We started the meal with a few cocktails (we ended up sampling five) and all were enticing and exciting. The cocktail menu is super fun where it’s divided into various sections (bitter, salty, sweet, sour, astringent, and pungent) on a wheel.
A fun little bite to start off the meal.
The luscious ruby red pieces of raw tuna really went well with the crispy pieces of puffed rice and creamy avocado. While the togarishi gave this dish more of a Japanese touch, the dish was well balanced with the sweet tangy tamarind dressing.
This was my favorite appetizer by far. Super creamy and crisp hammersley oysters were enhanced with a refreshing light granita, fresh citrusy foam, and a nice crunch from the pickled turnip. Definitely get these.
While these lamb ribs were tender, I wanted the apricot chili marmalade to be more prominent. The cooling yogurt chutney was a good accompaniment to balance out the spicy sweetness of the marmalade.
Potato tikki are basically potato croquettes which are flavored with various spices. The tempura kale and spinach added a nice crunch and the fresh pieces of raspberry cut through the richness of the dish.
While all the appetizers had a more modern approach to Indian cuisine, the main dishes were more on the traditional side. The beef short ribs were unctuous and basically melted in my mouth. I can’t recall the sauce and I remember we were savoring every drop of it like liquid gold.
I mean who doesn’t like butter chicken? It’s a classic and this didn’t disappoint. The charbroiled chicken was swimming in this heavenly sauce that shouldn’t be wasted aka mop it up with rice or naan.
Normal saffron rice.
I was actually slightly disappointed with the naan sampler. I could barely taste the difference between them and they were a bit on the dry side.
Simple, tasty, and a nice condiment to go with all the meat dishes.
While this dessert does take about 15 minutes to prepare, it’s totally worth it. I love a classic apple tart tatin but their version with banana was right on the money. That golden flaky pastry crust was topped with creamy slices of banana all drenched in sticky caramel. The scoop of silky cool vanilla ice cream and crunchy sesame nougat went perfectly with the warm tart tatin.
This was probably the most “traditional” dessert with halwa (a sweet Indian dish usually consisting of semolina cooked in milk with sugar and cardamon) that was made into a cake with the cardamon and pistachio kulfi (Indian ice cream).
The chocolate cake was more like a mousse, super rich and creamy. I especially liked the spiced masala chai ice cream.
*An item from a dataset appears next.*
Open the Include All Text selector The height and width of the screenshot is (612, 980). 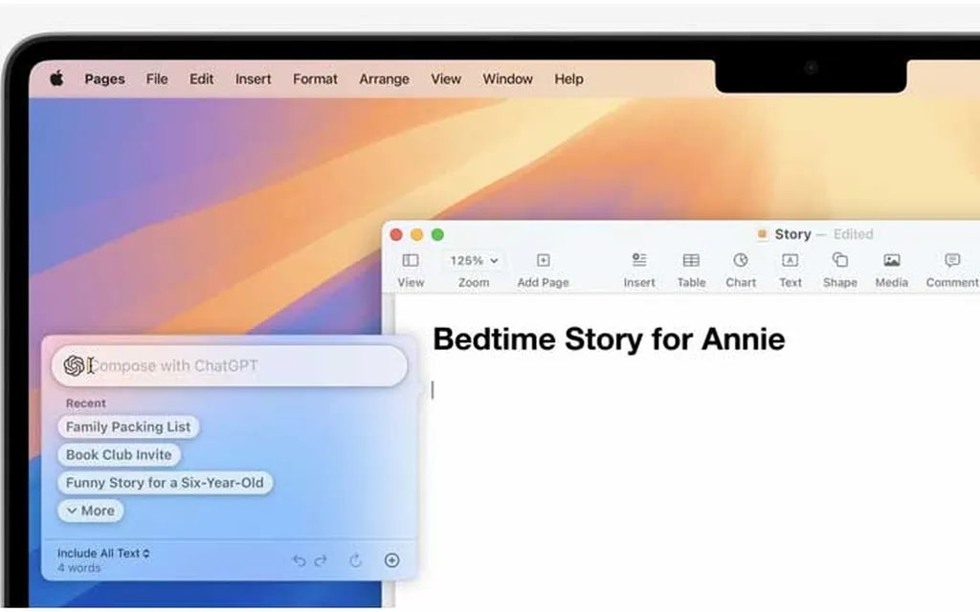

I was definitely pleasantly surprised by the food at ROOH especially the appetizers and desserts which had a more progressive approach to Indian food. The only thing people might not like are the smaller portion sizes, even the main courses were slightly on the petite side but hey this is San Francisco right? If you’re willing to be adventurous and try some bomb fun Indian cuisine I’d hit up ROOH. My overall rating is a 8/10.